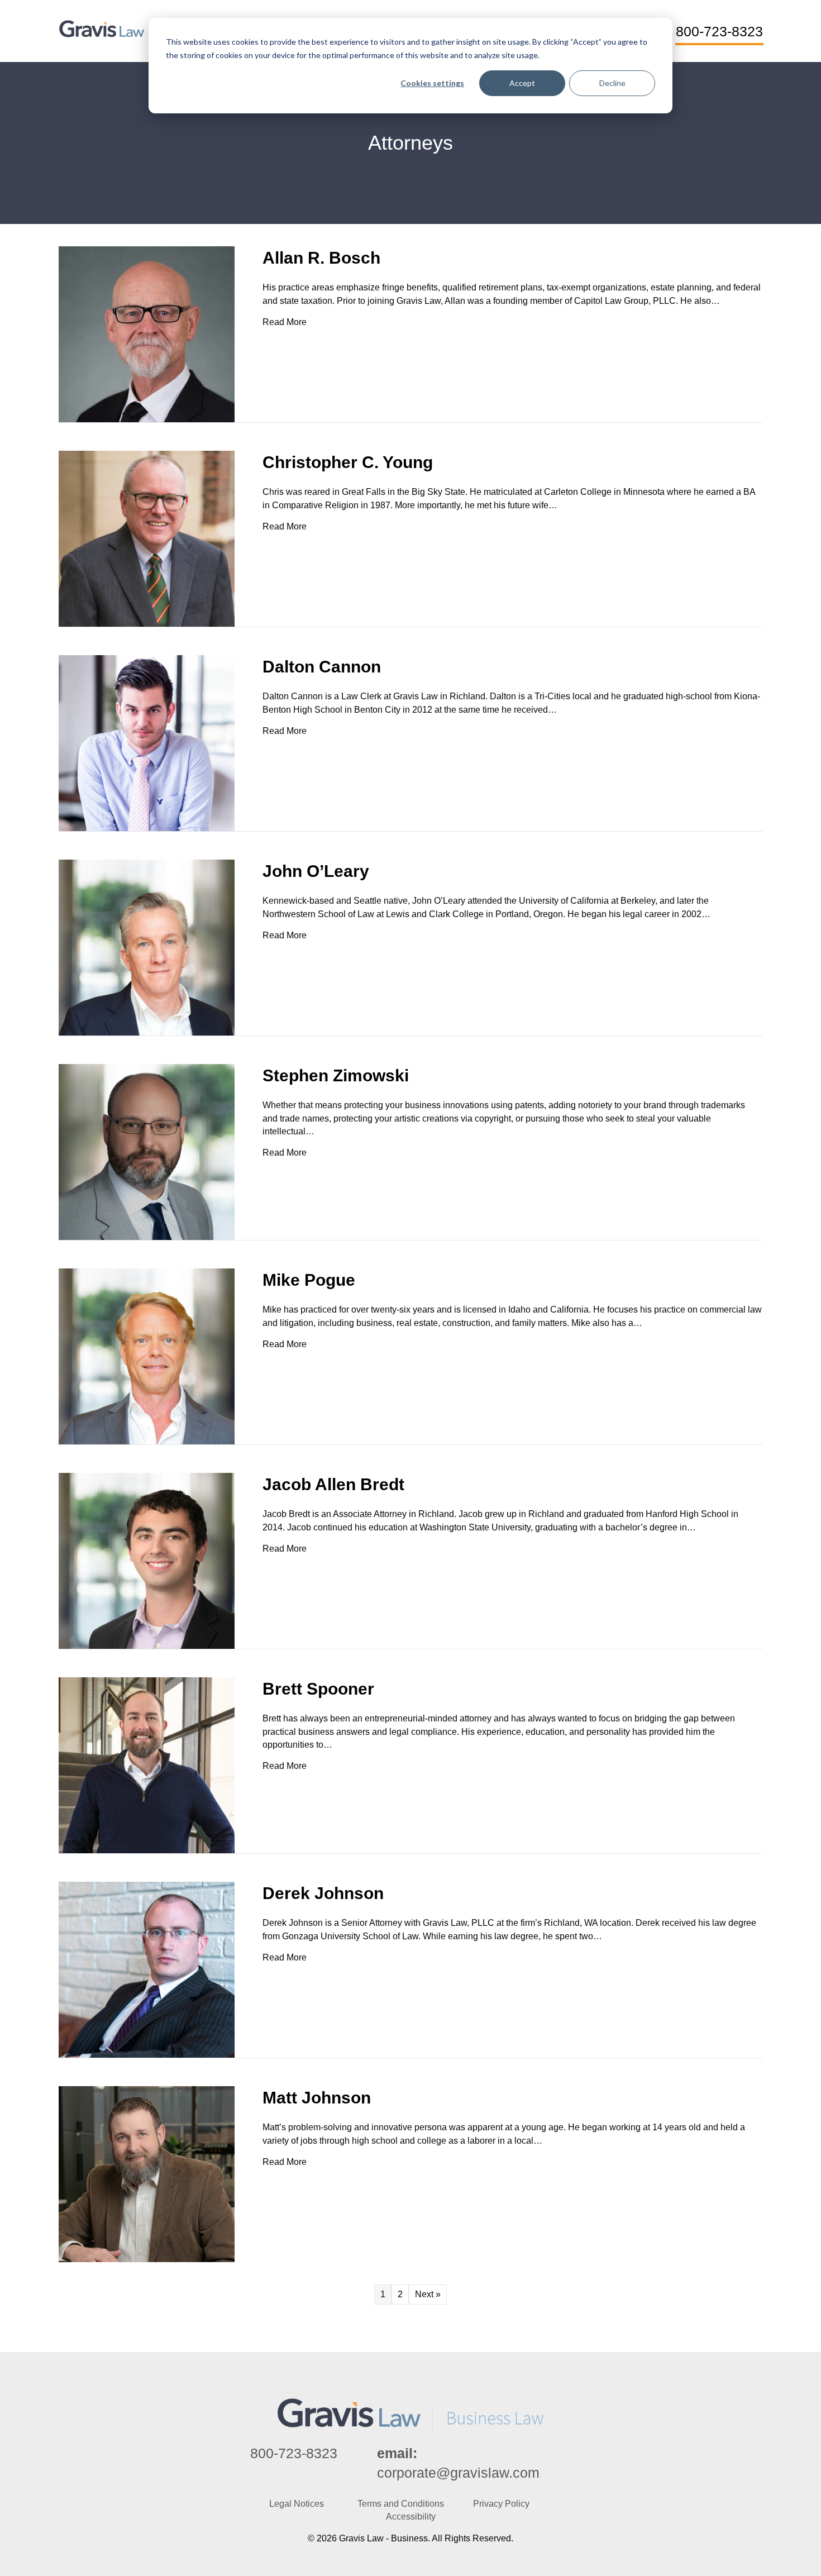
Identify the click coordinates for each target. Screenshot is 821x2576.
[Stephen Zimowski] (147, 1151)
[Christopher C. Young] (147, 538)
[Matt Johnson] (147, 2173)
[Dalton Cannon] (147, 742)
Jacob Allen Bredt (333, 1484)
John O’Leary (315, 871)
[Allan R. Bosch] (147, 333)
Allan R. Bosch (321, 258)
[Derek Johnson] (147, 1969)
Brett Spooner (318, 1689)
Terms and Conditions (400, 2503)
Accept (522, 83)
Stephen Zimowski (335, 1075)
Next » (428, 2294)
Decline (612, 83)
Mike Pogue (308, 1280)
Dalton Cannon (321, 666)
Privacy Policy (501, 2503)
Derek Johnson (323, 1893)
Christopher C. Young (347, 462)
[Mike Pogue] (147, 1356)
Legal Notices (296, 2503)
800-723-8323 (293, 2453)
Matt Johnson (316, 2097)
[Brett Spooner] (147, 1764)
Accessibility (411, 2516)
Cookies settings (432, 83)
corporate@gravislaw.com (458, 2472)
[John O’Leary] (147, 947)
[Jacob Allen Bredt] (147, 1560)
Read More (284, 322)
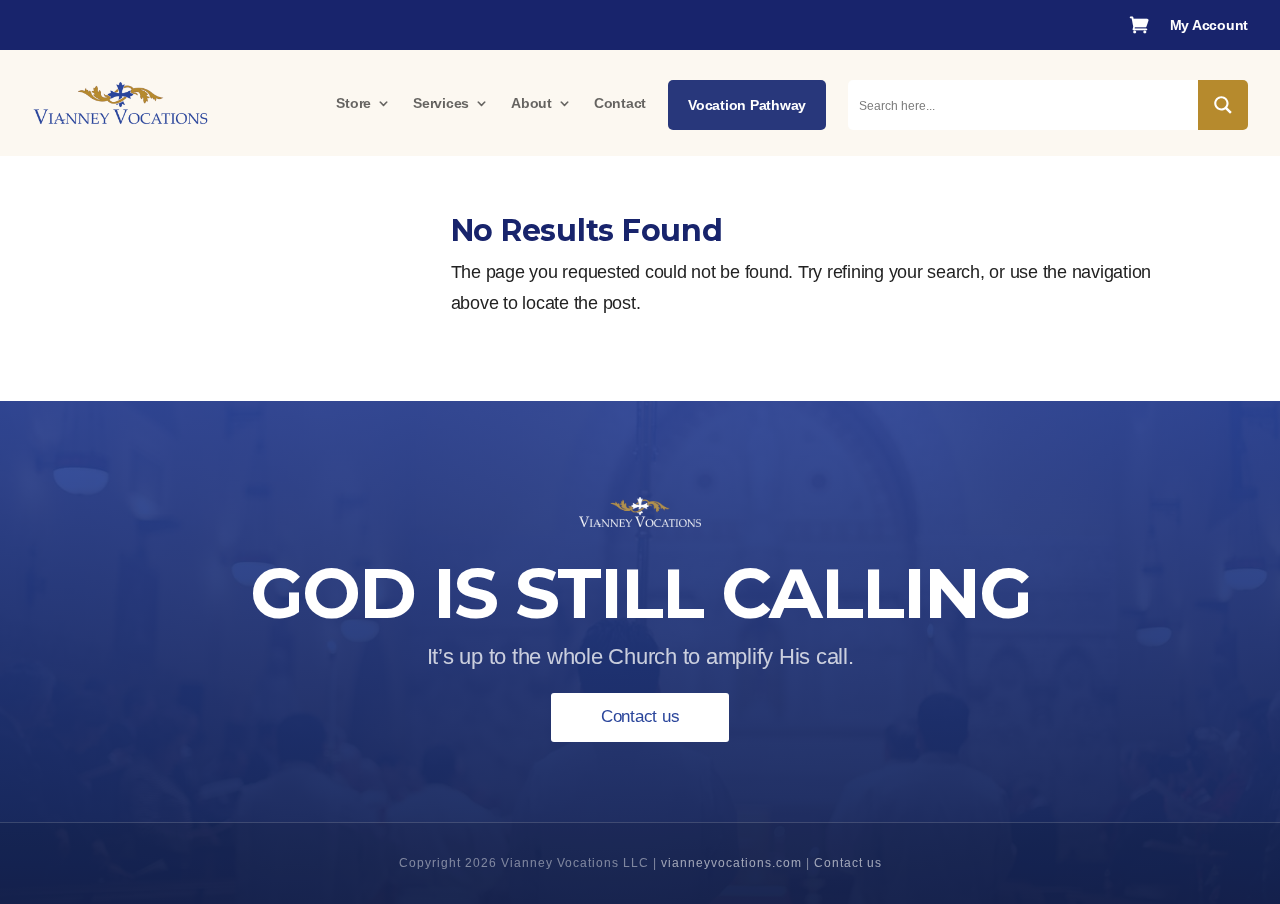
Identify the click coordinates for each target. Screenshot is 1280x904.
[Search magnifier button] (1223, 105)
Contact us (640, 716)
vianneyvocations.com (731, 863)
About (531, 103)
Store (353, 103)
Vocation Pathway (747, 105)
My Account (1209, 25)
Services (441, 103)
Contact (620, 103)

+++

YOUR INSTRUCTIONS. Leave out the pictures and restate, word for word, the lines from the top of the data through the line containing "About (531, 103)", both included.

RESPONSE AREA.
Identify the click coordinates for each target. Screenshot is 821x2576.
[Stephen Zimowski] (147, 1151)
[Christopher C. Young] (147, 538)
[Matt Johnson] (147, 2173)
[Dalton Cannon] (147, 742)
Jacob Allen Bredt (333, 1484)
John O’Leary (315, 871)
[Allan R. Bosch] (147, 333)
Allan R. Bosch (321, 258)
[Derek Johnson] (147, 1969)
Brett Spooner (318, 1689)
Terms and Conditions (400, 2503)
Accept (522, 83)
Stephen Zimowski (335, 1075)
Next » (428, 2294)
Decline (612, 83)
Mike Pogue (308, 1280)
Dalton Cannon (321, 666)
Privacy Policy (501, 2503)
Derek Johnson (323, 1893)
Christopher C. Young (347, 462)
[Mike Pogue] (147, 1356)
Legal Notices (296, 2503)
800-723-8323 (293, 2453)
Matt Johnson (316, 2097)
[Brett Spooner] (147, 1764)
Accessibility (411, 2516)
Cookies settings (432, 83)
corporate@gravislaw.com (458, 2472)
[John O’Leary] (147, 947)
[Jacob Allen Bredt] (147, 1560)
Read More (284, 322)
Identify the click coordinates for each target. Screenshot is 1280x904.
[Search magnifier button] (1223, 105)
Contact us (640, 716)
vianneyvocations.com (731, 863)
About (531, 103)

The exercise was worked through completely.